Wednesday, May 10, 2017

Re-Emerging Artist's Hour


Robert Marx and John Greene
at Main Street Arts
Clifton Springs, New York


Brad Butler, the Director of Main Street Arts welcomed us when we came over to the gallery to see the show of the "Re-Emerging Artists" - Robert Marx and John Greene.  The show is quite extensive and you only have a couple of days to see this impressive show - so put on your traveling shoes!



John Greene and Robert Marx
A beautiful wall of select works

As a culture we are frequently following the next trend and take for granted artists who have been working away in the solitude of their own studios.  Those artists are making their work because of a passion and are following their own path.  Lucky for us that Main Street Arts has allowed these painters to show a bundle of their new things, because you can learn a thing or two from the experience.  Just looking at Robert Marx recent portraits for example takes me back to my student days when I was an engaged portrait painter  - and I respect what he is doing here.  Robert Marx has a relation to artists I grew up with from the 1950's like Leonard Baskin, and Francis Bacon, and even a more obscure artist like the printmaker Bruce Muirhead.



Robert Marx at Main Street Arts
Clifton Springs, New York

The focus on portraiture in the paintings of Robert Marx is not unexpected - he has been at it for decades, and his work is represented in museum collections  and he has shown widely.  John Greene - at least for this viewer - is a new discovery, and I especially like his more dimensional works that jut out from the walls.  This is a new kind of landscape that has a lot of potential and it seems that he is exploring a new bit of territory for a representational art.

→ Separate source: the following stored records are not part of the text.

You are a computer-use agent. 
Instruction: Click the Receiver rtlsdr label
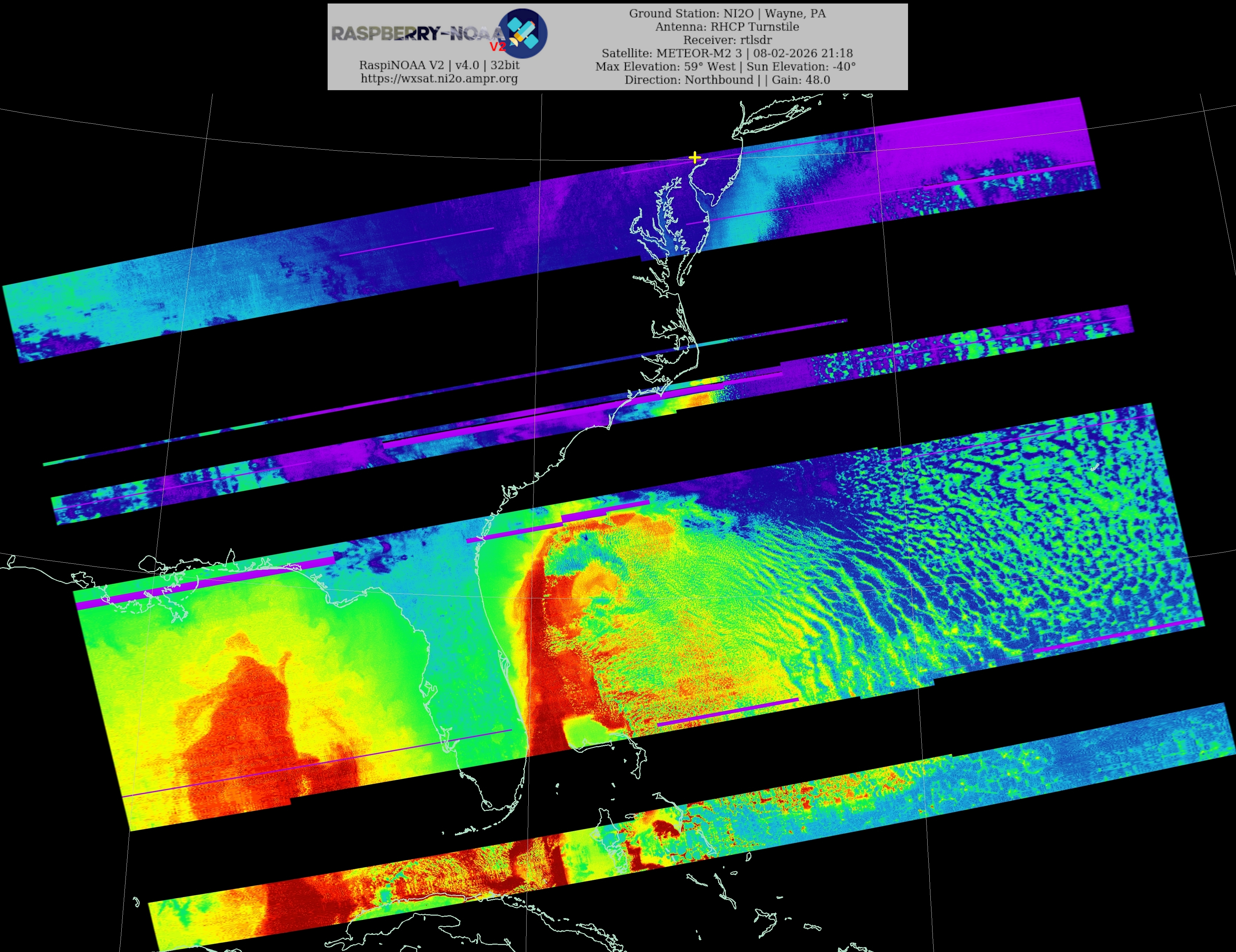pos(727,39)
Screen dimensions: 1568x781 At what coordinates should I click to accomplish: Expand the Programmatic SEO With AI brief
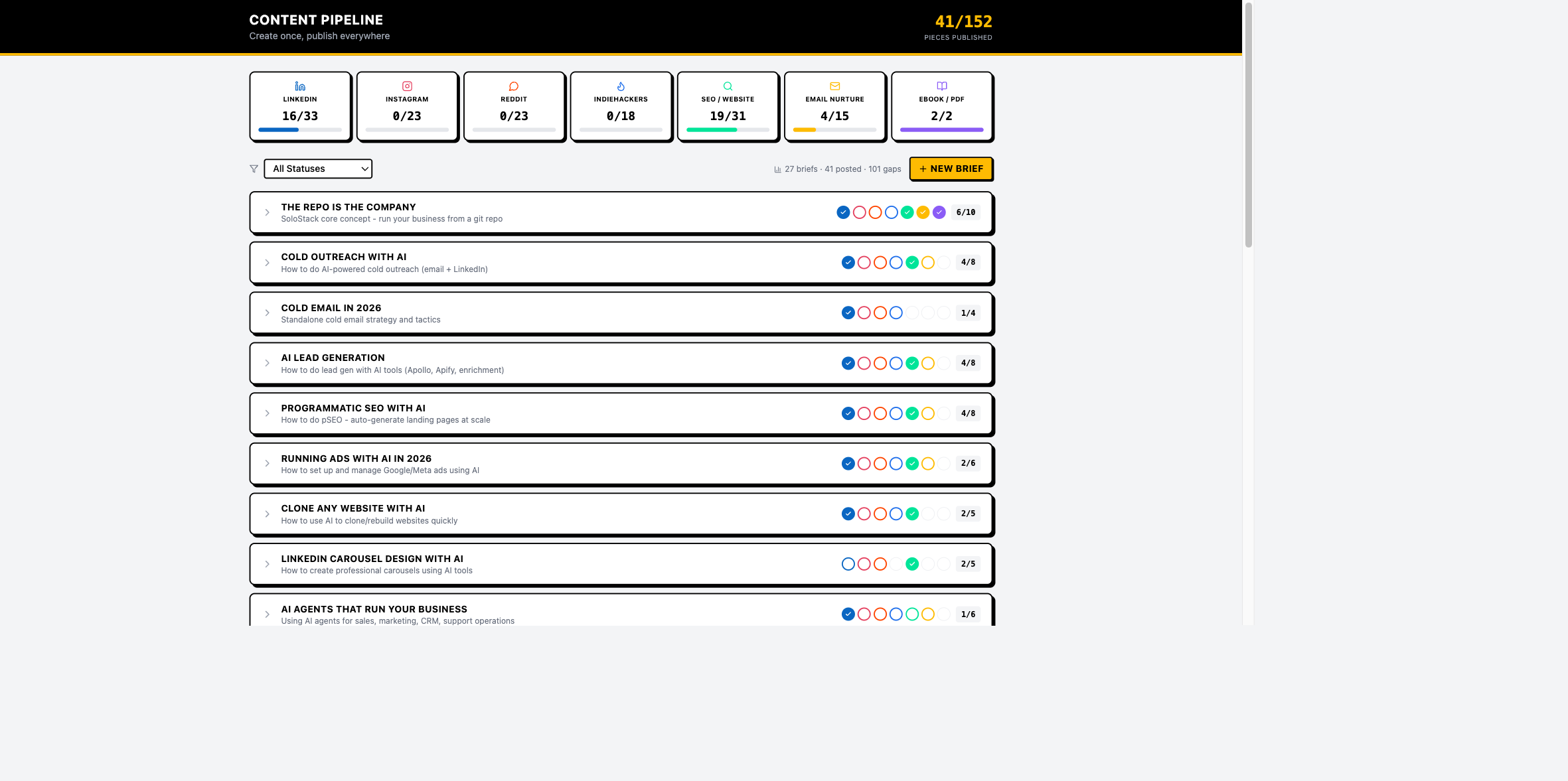coord(267,413)
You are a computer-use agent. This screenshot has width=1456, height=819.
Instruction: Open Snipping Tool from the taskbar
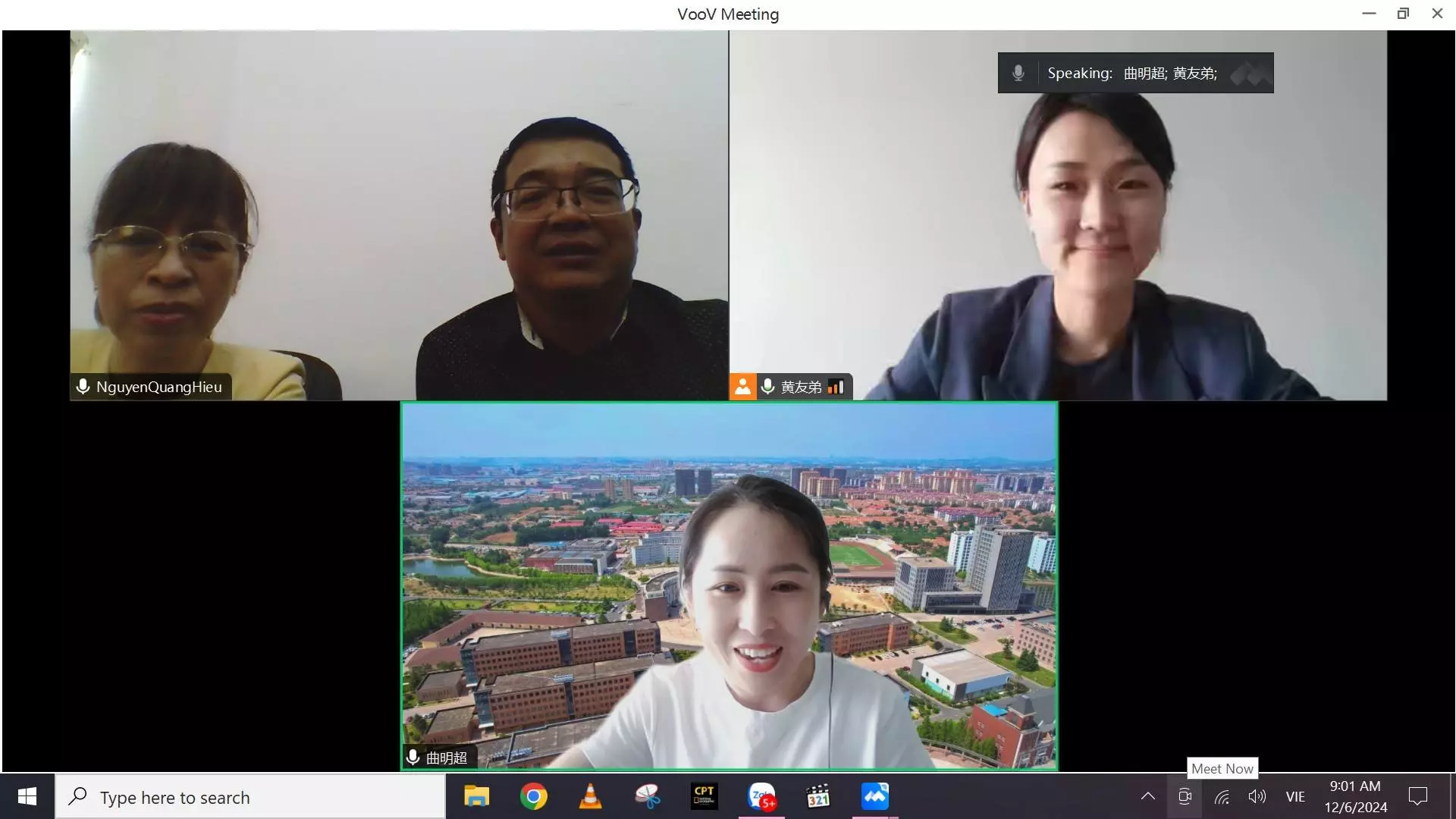click(x=647, y=796)
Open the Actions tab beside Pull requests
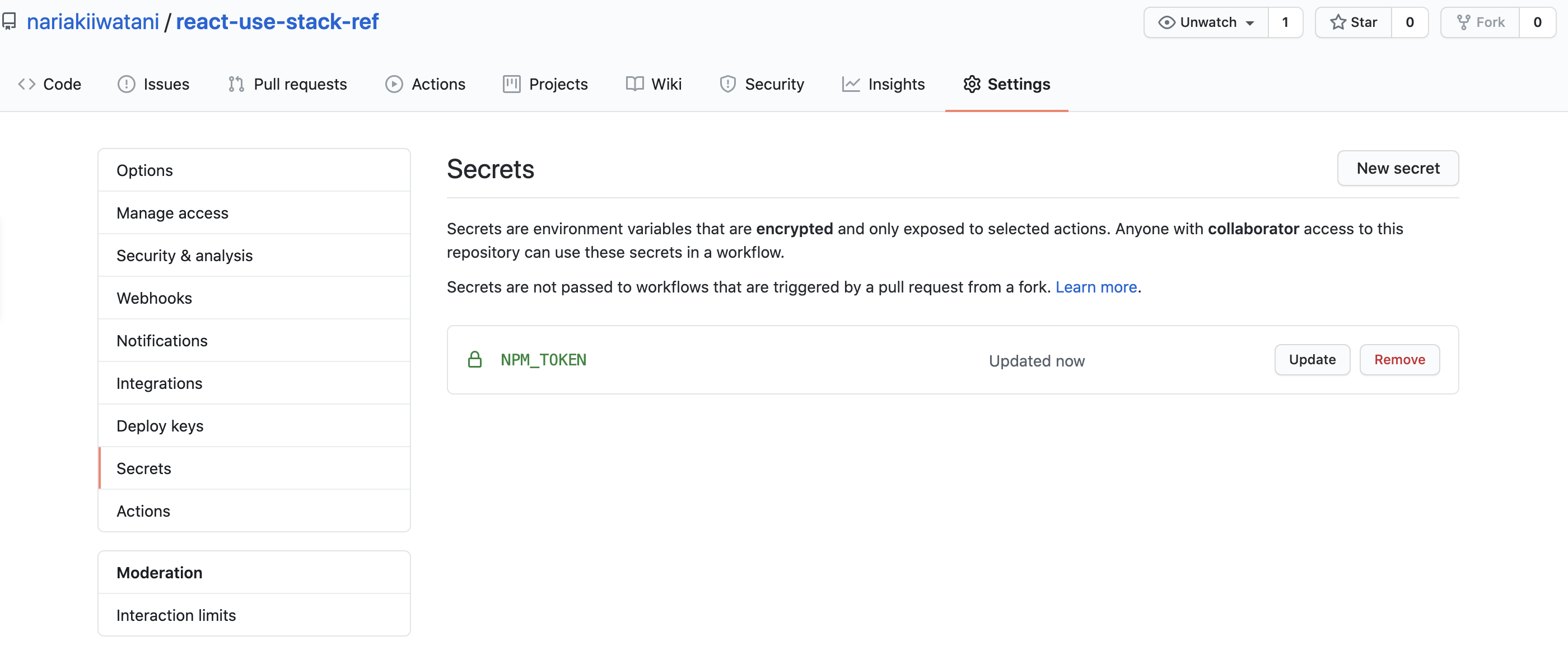The height and width of the screenshot is (659, 1568). (x=426, y=84)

Two landscapes by John Greene
jut from the wall of the gallery

John Greene left the business world to pursue his art career and the paintings he has on view are related to the colorfield abstractions of artists like Jules Olitski, but here the works have a more determined point of view that relate to landscape as abstraction.  I think the juxtaposition of the paintings by John Greene and the works by Robert Marx make a fine kind of duet ( both men have known each other for a while but this is the first time that they have had a show together ).



John Greene paintings at Main Street Arts

Robert Marx - in his paintings and the beautiful drawings upstairs explores the effects of pattern for clothes and a kind of scribble that begins to create mass when looking at the faces he portrays.  His people seem to have a purpose and you can find that the titles give you a sense of what the artist is driving at ( see "The Pretender" for example or the drawing " A Little Mad" ).



Robert Marx

On the second floor of the gallery there are a fleet of interesting drawings by Robert Marx that extend the vision of his work, and give you insight about how he develops a face for example.  Talking about faces, there is also walls of little paintings that is part of the young talent that the gallery tries to feature every now and then.  Below is a selection of the young talent.  But young and old have something to offer, so make it your business to see this show and enjoy!